■ **TEXTO CITADO**
Mário Ruivo foi também fundador, em 2000, do EurOcean, um centro europeu dedicado à informação em ciências e tecnologias do mar com sede em Lisboa, e depois o seu presidente de 2002 a 2008. De destaque é a sua participação na candidatura de Lisboa a sede da Agência Europeia para a Segurança Marítima, criada em 2002, e onde veio a ficar.

“Uma referência internacional”

Actualmente, era o presidente do comité português da COI, organismo criado em 1960 (em Paris) e de que foi seu secretário-geral entre 1980 e 1989. Era também até agora o presidente do Fórum Permanente para os Assuntos do Mar e o presidente do Conselho Nacional do Ambiente e do Desenvolvimento Sustentável.

■ **SECÇÃO DE MATERIAL**

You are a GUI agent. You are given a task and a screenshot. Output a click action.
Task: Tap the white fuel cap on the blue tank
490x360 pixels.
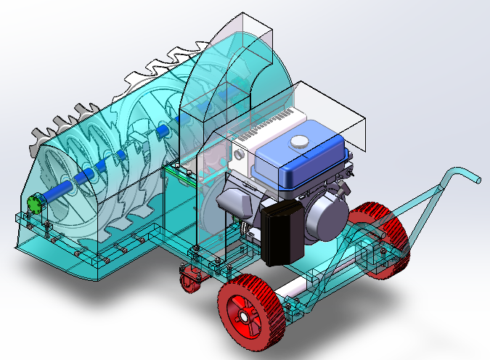pos(298,142)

■ **OBJETIVO DO EXERCÍCIO**
Reescreva o trecho do excerto sobre Mário Ruivo que vai de "Mário Ruivo foi" até "do Desenvolvimento Sustentável.", trocando "presidente" por "dirigente". Responda recorrendo exclusivamente ao excerto.

■ **RESULTADO CORRETO**
Mário Ruivo foi também fundador, em 2000, do EurOcean, um centro europeu dedicado à informação em ciências e tecnologias do mar com sede em Lisboa, e depois o seu dirigente de 2002 a 2008. De destaque é a sua participação na candidatura de Lisboa a sede da Agência Europeia para a Segurança Marítima, criada em 2002, e onde veio a ficar.

“Uma referência internacional”

Actualmente, era o dirigente do comité português da COI, organismo criado em 1960 (em Paris) e de que foi seu secretário-geral entre 1980 e 1989. Era também até agora o dirigente do Fórum Permanente para os Assuntos do Mar e o dirigente do Conselho Nacional do Ambiente e do Desenvolvimento Sustentável.